Eu entendo que uma escola não pode arcar com um profissional
responsável pela curadoria cinematográfica, mas bastaria bom senso e um mínimo
de empatia para perceber que mostrar um filme nacional ruim sobre a época do
Brasil colonial para uma turma de crianças não era uma boa ideia. Se eu já não
fosse apaixonado por filmes, desde que conheci “Ben-Hur” aos quatro anos, em
VHS, provavelmente aquelas sessões escolares teriam me traumatizado para o
resto da vida. Esses erros ocorrem porque a criança usualmente é vista pela
escola como uma caricatura estereotipada, padronizada, ao invés de um jovem
adulto em formação. Eu tive a sorte de ter um professor rebelde e conhecer em
uma dessas sessões o trabalho anárquico do Monty Python.
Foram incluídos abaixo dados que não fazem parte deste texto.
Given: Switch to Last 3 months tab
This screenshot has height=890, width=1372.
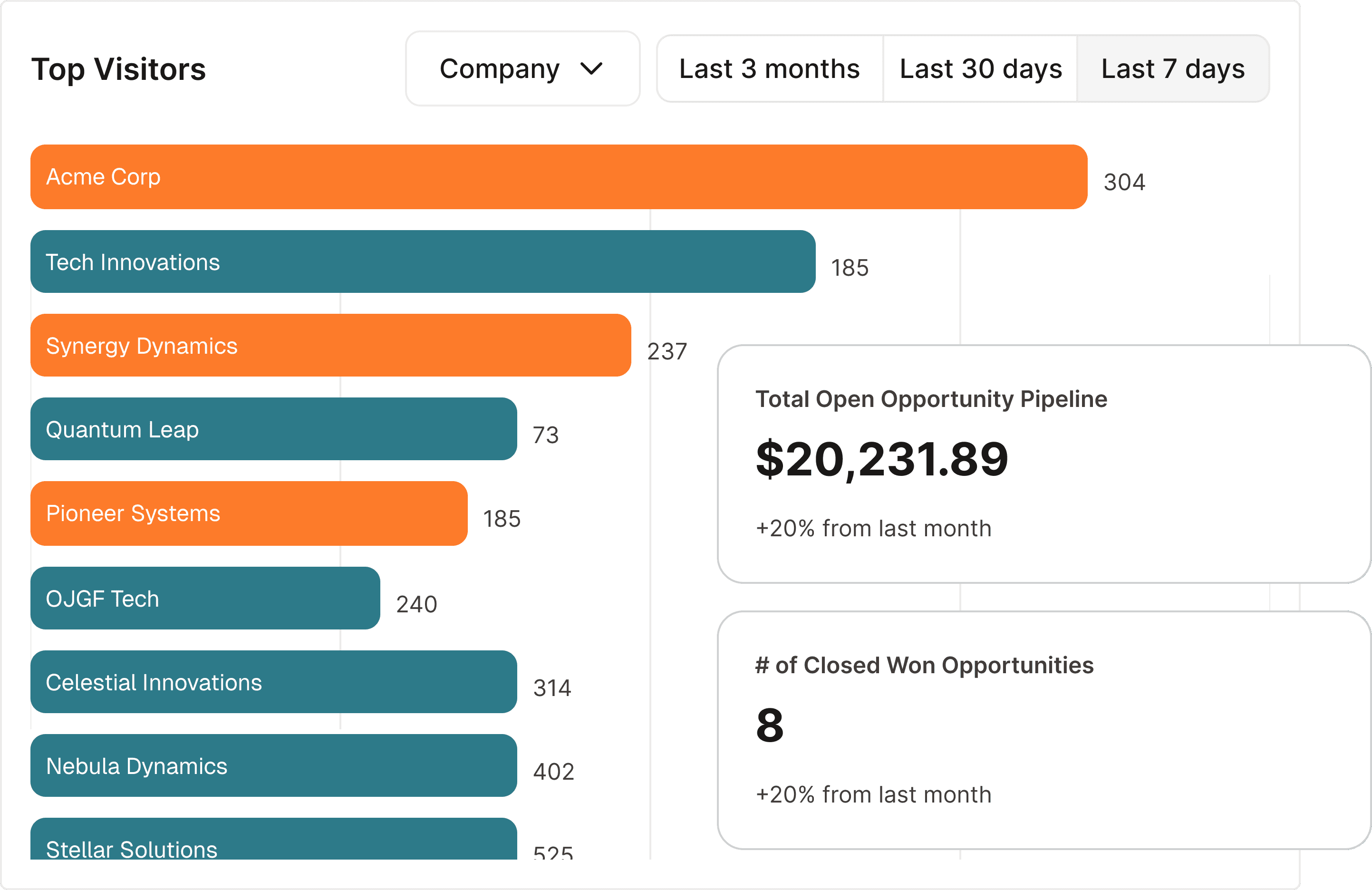Looking at the screenshot, I should (x=769, y=68).
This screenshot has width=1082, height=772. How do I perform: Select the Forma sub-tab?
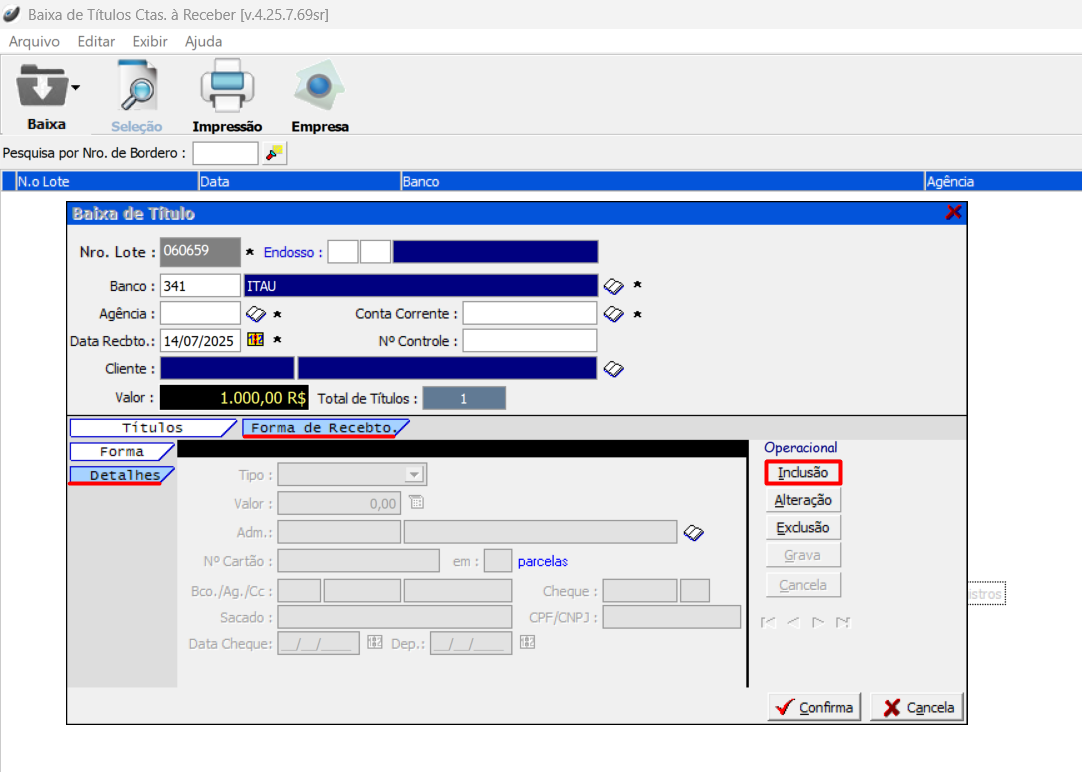121,452
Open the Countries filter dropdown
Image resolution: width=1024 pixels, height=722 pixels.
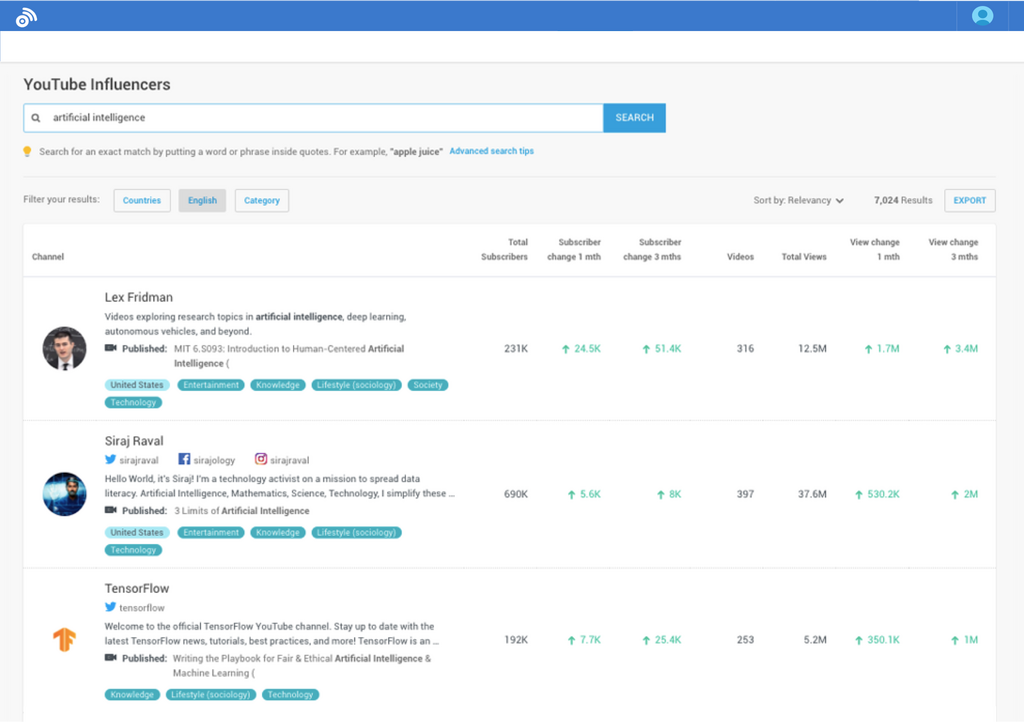click(x=142, y=200)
Quem me apresentou
esse grupo inglês foi Luís Felipe, meu professor de História em um colégio de
freiras, um herói que ludibriou a supervisora dizendo que “A Vida de Brian”
tinha bonitas mensagens católicas. Ele ensinou, com essa atitude, que o
cabresto nunca é uma opção válida. Até hoje eu me recordo da gargalhada
coletiva da turma em vários momentos do filme, enquanto as freiras vigiavam do
lado de fora da sala, tentando entender o motivo de tanta alegria, afinal,
nunca havíamos nos comportado assim nas exibições usuais de filmes religiosos e
do Telecurso.
Tudo o que aprendemos nas salas de aula, as informações que
memorizamos para tirar boas notas em todas as matérias, nada disso ajuda a
formar um bom caráter. A aluna mais inteligente da turma, aquela que se força a
acertar sempre todas as questões das provas, pode ser um monstro dentro de
casa, ignorando sua empregada doméstica e tratando os pais como lixo. O rapaz
que passou no vestibular com louvor e está sendo aplaudido pela família por ter
escolhido a faculdade de Direito, pode estar interessado apenas em aprender maneiras
rentáveis e legais de passar a perna nos outros. Uma dica para os pais: Não se
preocupem tanto com as notas de seus filhos na escola, incentivem neles desde
criança o hábito da leitura e o amor pelos filmes. Apenas o interesse pelo
garimpo cultural realmente forja o caráter e os valores de um indivíduo. O
cinema é uma ferramenta importantíssima na educação escolar, como irei abordar
de forma didática abaixo:
- Apresente para a turma duas versões cinematográficas para
uma mesma história, por exemplo, “O Conde de Monte Cristo” de 1975 e 2002. E,
ainda melhor, complemente indicando a leitura da obra original de Alexandre
Dumas, pai. A trama de vingança será devorada pelas crianças, uma aventura que
eles nunca irão esquecer. Apresente também versões em quadrinhos. E estimule o
debate sobre as diferenças que eles notaram entre as duas versões, quais
aspectos foram mais bem trabalhados em cada adaptação, o que poderia ter sido
mais fiel ao livro, ou se a opção pela liberdade poética foi um acerto do
filme. O cinema ajuda a despertar o senso crítico do aluno.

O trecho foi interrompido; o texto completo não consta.